Given task: Lay out the lines of the data listing as a Markdown table with the columns "No." and "Line", skipping blank lines and omitting the pictures. Begin at the line that has "Given: Click the 数据查询 magnifier document icon" and stop after the line that has "Action: point(205,195)".

─── Material for this exercise ───

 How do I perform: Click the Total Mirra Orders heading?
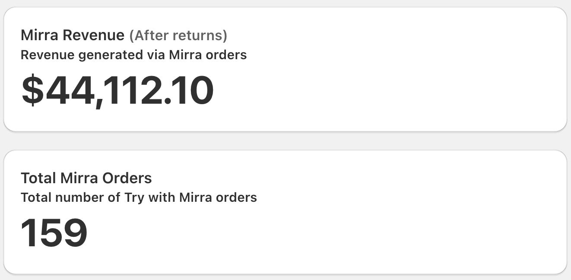point(86,178)
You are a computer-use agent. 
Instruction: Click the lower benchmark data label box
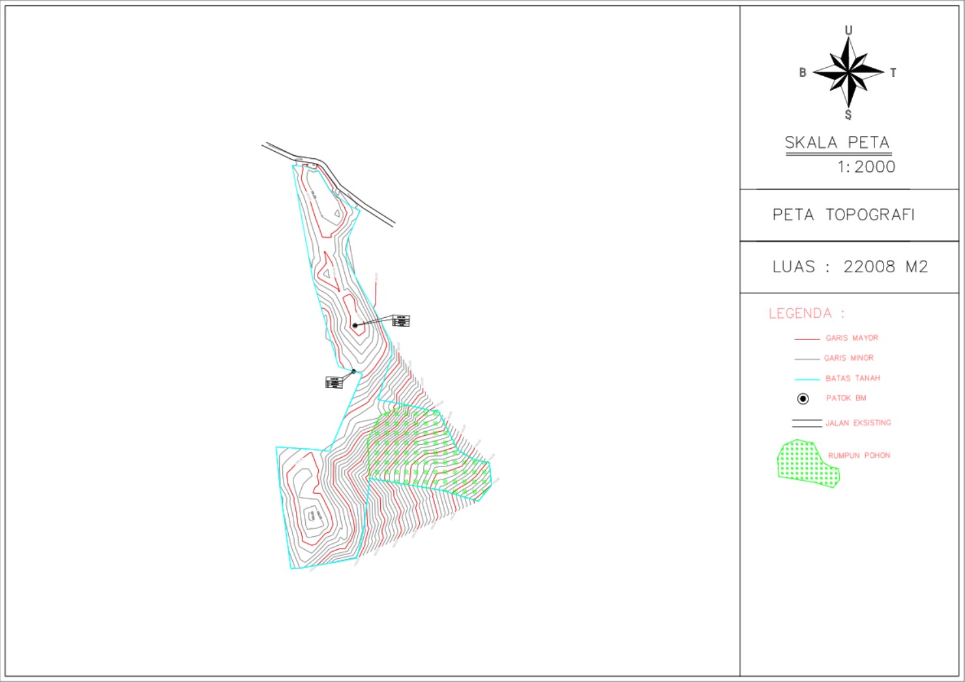pos(334,382)
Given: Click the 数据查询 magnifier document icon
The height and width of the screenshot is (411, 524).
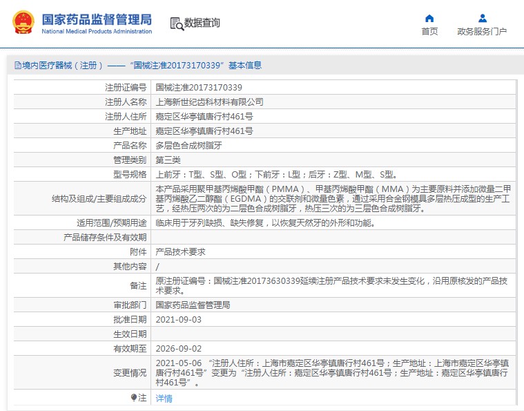Looking at the screenshot, I should coord(176,23).
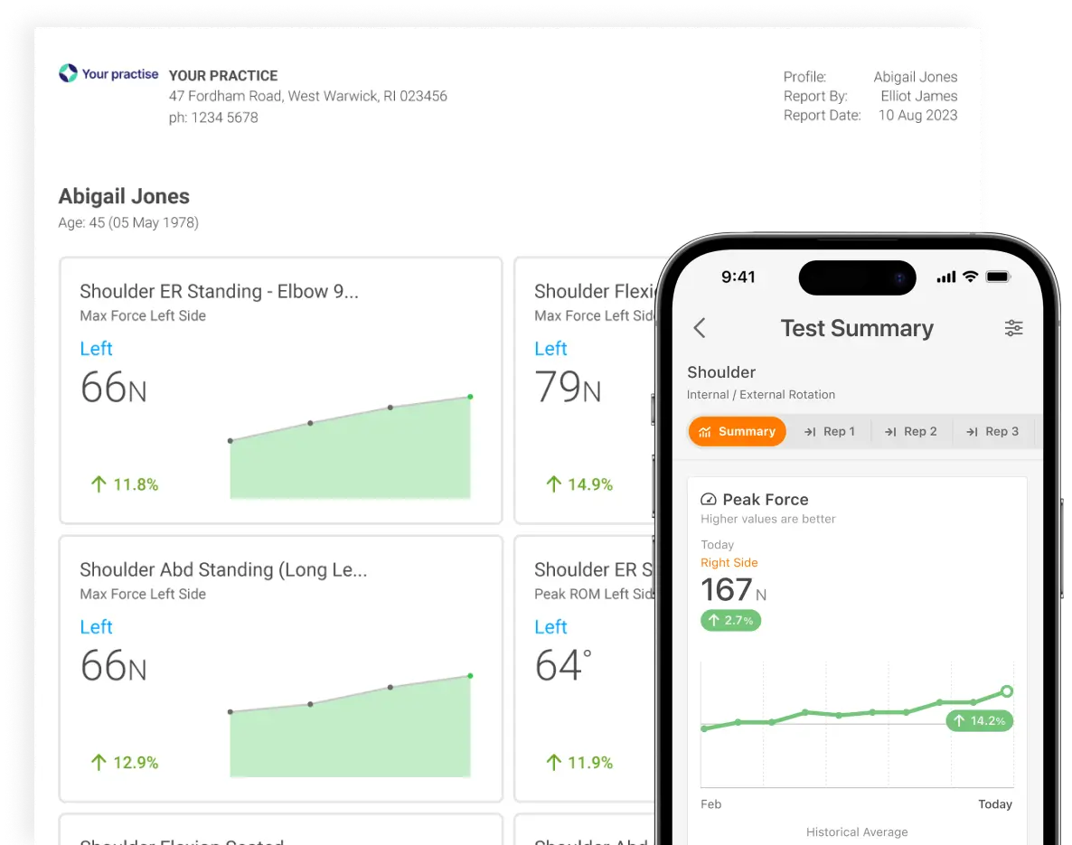The height and width of the screenshot is (845, 1072).
Task: Tap the Peak Force gauge icon
Action: click(709, 500)
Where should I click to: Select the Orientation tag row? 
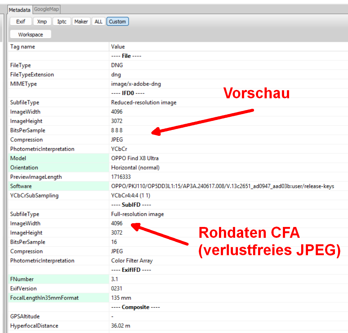(x=24, y=167)
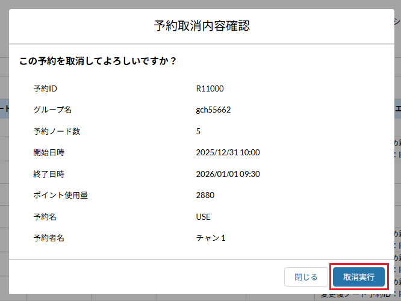The height and width of the screenshot is (301, 401).
Task: Click the point usage value 2880
Action: point(205,195)
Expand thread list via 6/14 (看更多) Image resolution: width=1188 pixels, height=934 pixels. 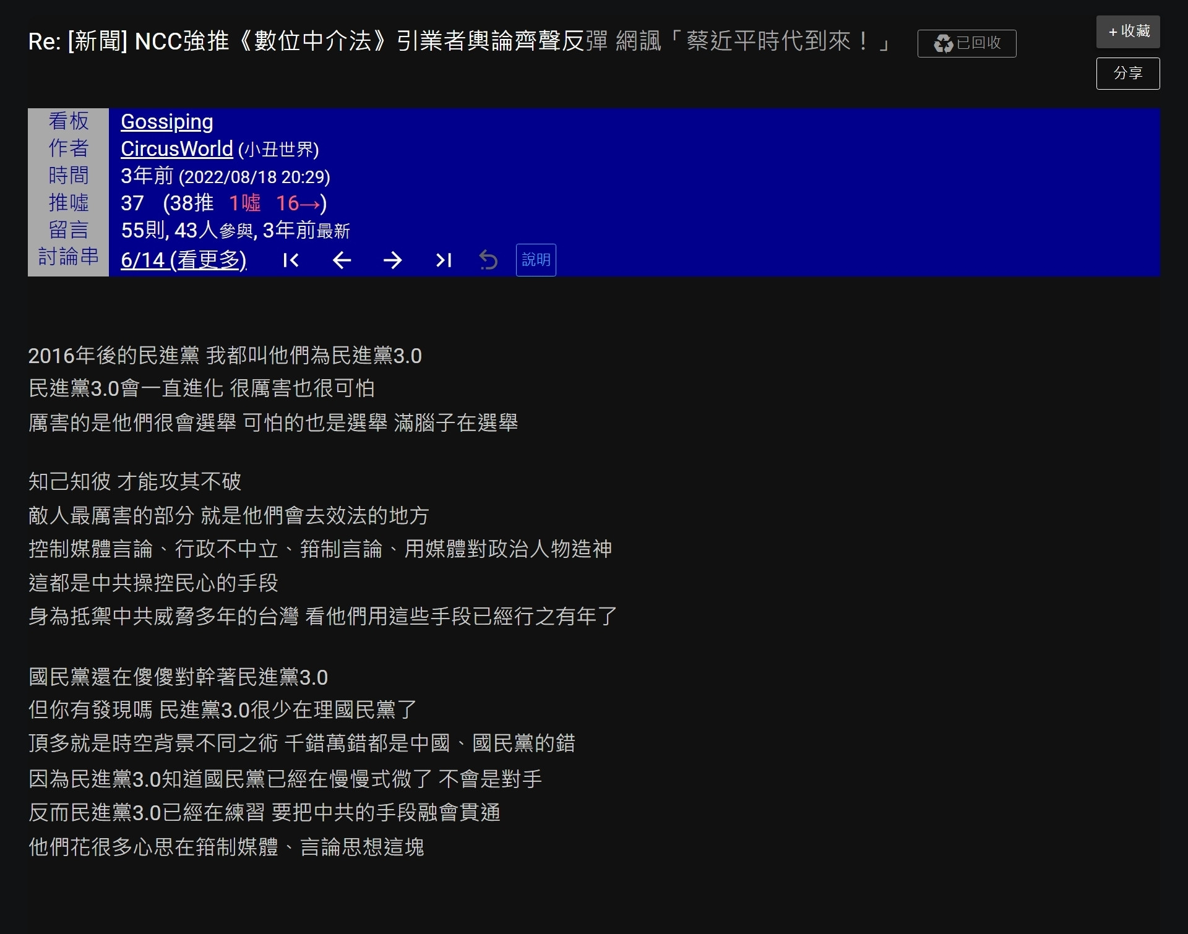(x=184, y=260)
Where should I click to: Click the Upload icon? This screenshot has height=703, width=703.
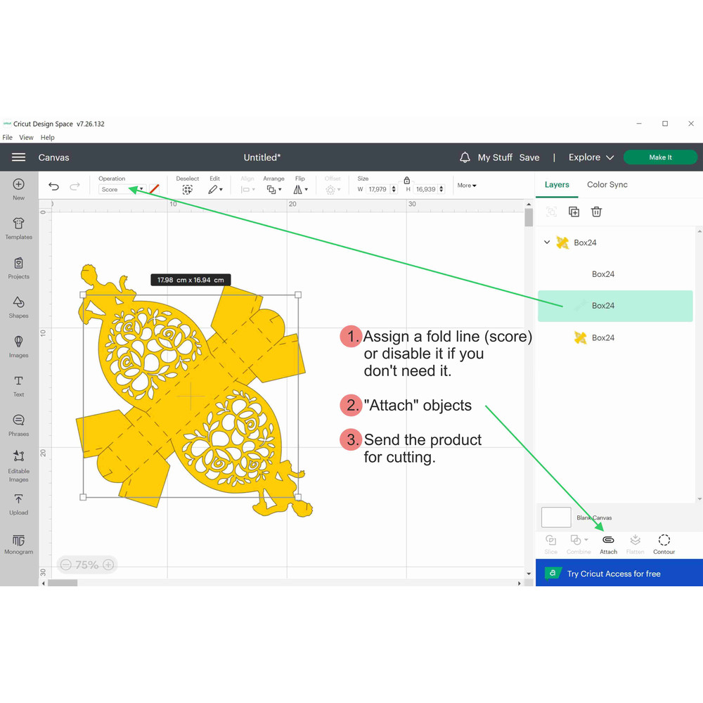tap(19, 503)
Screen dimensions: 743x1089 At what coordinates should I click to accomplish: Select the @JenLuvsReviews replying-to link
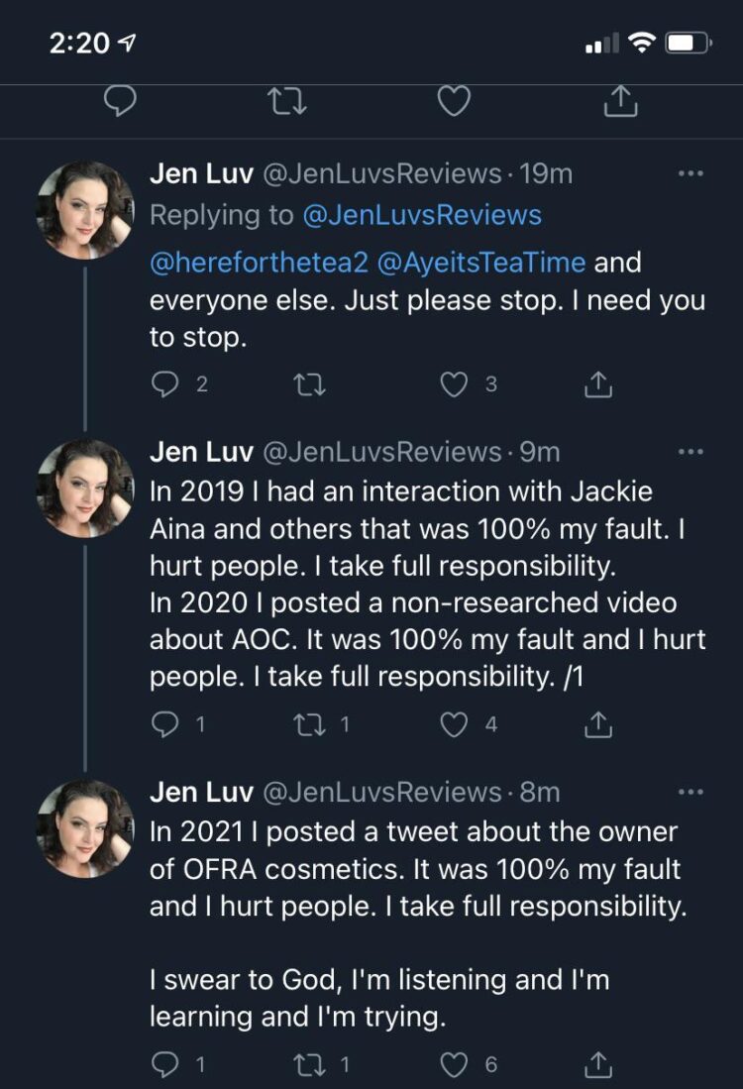point(421,214)
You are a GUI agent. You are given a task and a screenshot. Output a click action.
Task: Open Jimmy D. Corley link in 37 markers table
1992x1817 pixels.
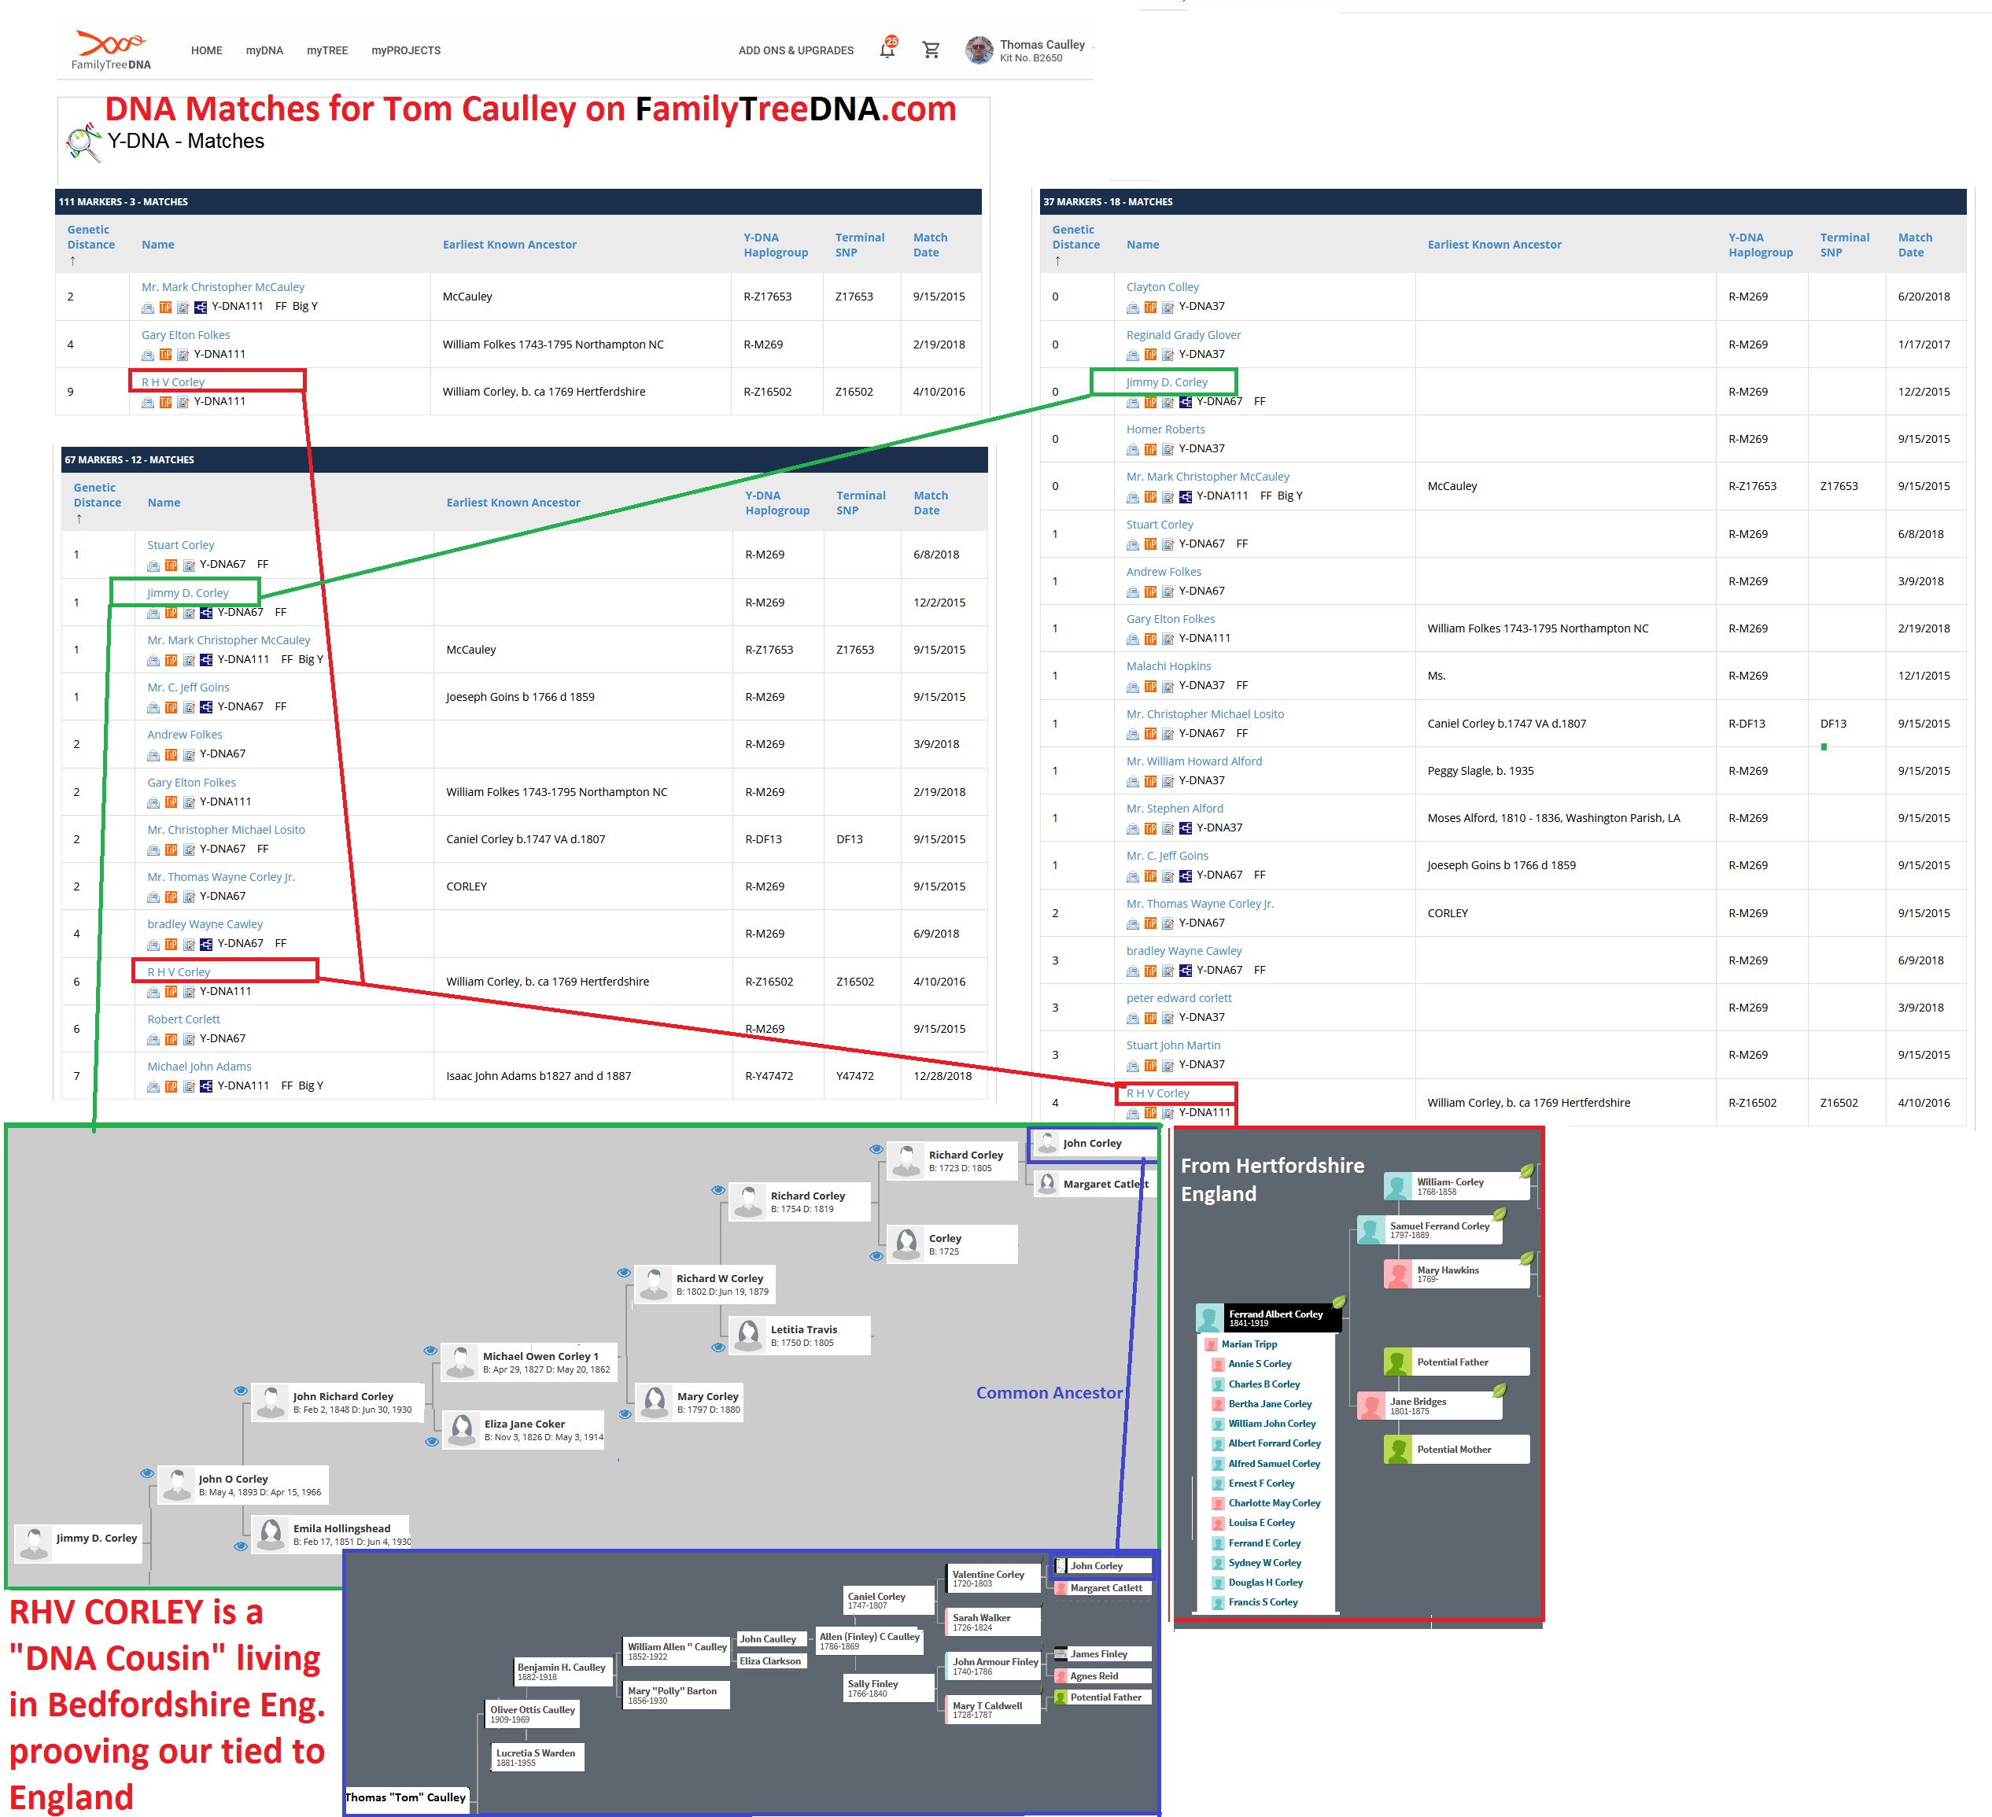click(x=1166, y=382)
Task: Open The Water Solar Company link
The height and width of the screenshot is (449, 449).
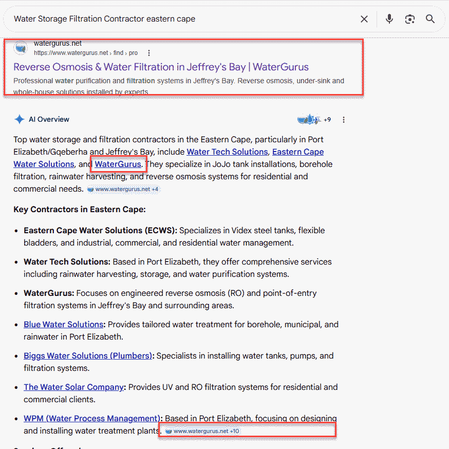Action: pyautogui.click(x=73, y=387)
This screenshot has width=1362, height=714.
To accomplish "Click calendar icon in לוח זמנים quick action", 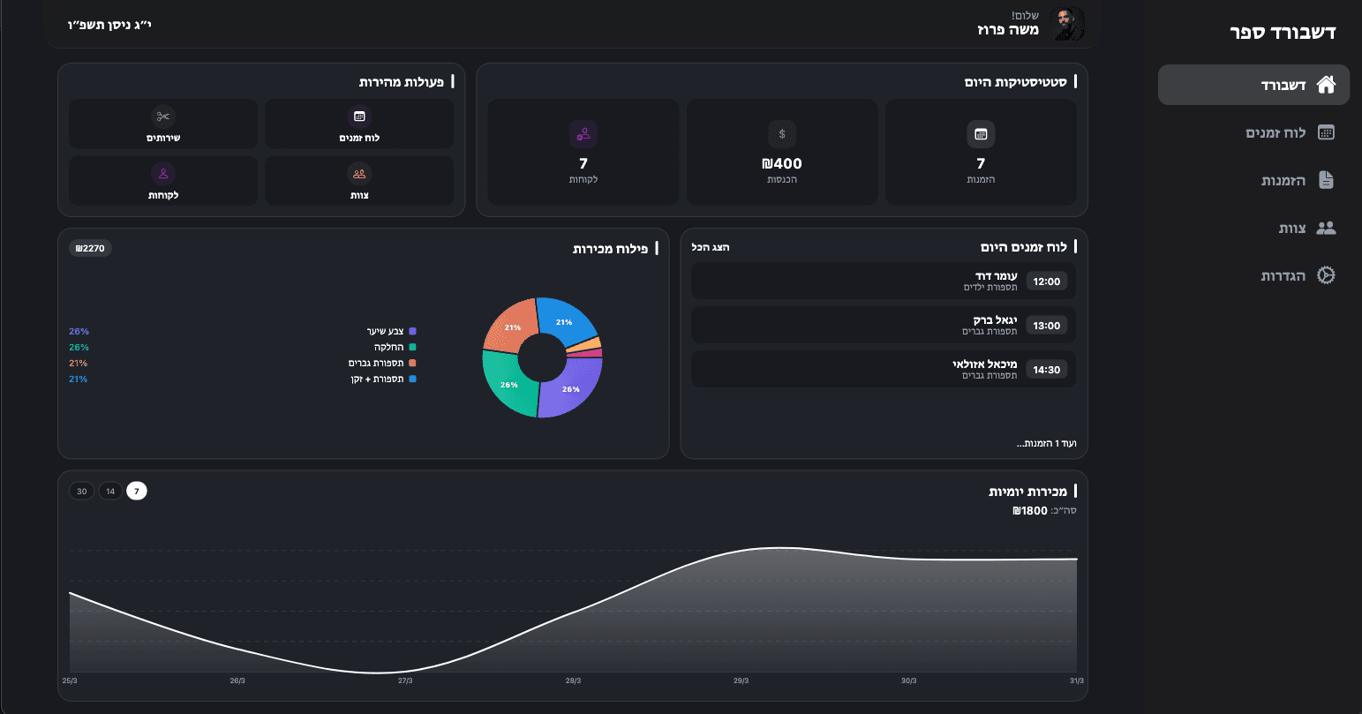I will (359, 116).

───

Result below:
| No. | Line |
|---|---|
| 1 | Given: Click the 数据查询 magnifier document icon |
| 2 | The height and width of the screenshot is (411, 524). |
| 3 | Looking at the screenshot, I should coord(176,23). |
| 4 | The height and width of the screenshot is (845, 1072). |
| 5 | Task: Tap the Peak Force gauge icon |
| 6 | Action: click(709, 500) |
| 7 | Where should I click to: Select the Orientation tag row?  |
| 8 | (x=24, y=167) |
| 9 | The height and width of the screenshot is (301, 401). |
| 10 | Task: Click the point usage value 2880 |
| 11 | Action: point(205,195) |